↓↓↓

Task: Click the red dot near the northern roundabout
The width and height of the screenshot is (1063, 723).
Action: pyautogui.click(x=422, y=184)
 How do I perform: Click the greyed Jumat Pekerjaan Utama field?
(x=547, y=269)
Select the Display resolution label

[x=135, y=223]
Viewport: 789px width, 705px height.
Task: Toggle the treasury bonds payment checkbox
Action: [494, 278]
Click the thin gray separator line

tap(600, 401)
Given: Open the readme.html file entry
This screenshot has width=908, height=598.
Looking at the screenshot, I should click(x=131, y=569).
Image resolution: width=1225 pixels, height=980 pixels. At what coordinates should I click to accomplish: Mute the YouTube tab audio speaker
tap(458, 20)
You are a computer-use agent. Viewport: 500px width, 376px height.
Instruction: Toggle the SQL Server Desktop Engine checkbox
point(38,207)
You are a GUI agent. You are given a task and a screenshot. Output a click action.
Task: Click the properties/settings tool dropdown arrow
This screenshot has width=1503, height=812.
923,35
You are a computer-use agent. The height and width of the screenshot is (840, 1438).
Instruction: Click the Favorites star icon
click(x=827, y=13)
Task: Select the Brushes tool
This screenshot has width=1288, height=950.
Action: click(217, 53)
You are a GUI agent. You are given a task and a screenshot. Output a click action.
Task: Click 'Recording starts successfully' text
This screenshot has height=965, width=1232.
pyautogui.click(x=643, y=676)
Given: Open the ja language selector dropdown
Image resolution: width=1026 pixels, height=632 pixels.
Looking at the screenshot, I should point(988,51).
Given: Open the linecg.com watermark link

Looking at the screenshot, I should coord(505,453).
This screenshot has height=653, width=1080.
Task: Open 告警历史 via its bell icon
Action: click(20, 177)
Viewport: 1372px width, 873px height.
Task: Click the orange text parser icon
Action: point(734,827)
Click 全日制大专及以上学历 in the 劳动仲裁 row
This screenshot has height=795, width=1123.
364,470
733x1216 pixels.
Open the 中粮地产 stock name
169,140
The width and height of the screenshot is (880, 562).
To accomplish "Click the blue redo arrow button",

↑↑↑

- [What to produce]: Should a line in the material contain "agent", copy it.

- [Written answer]:
You are a computer-use agent. Viewport: 500px width, 376px height.
You are a GUI agent. You are given a task and a screenshot. Output a click action.
You are a computer-use agent. The height and width of the screenshot is (840, 1438).
You are a GUI agent. You are given a task and a screenshot. Output a click action.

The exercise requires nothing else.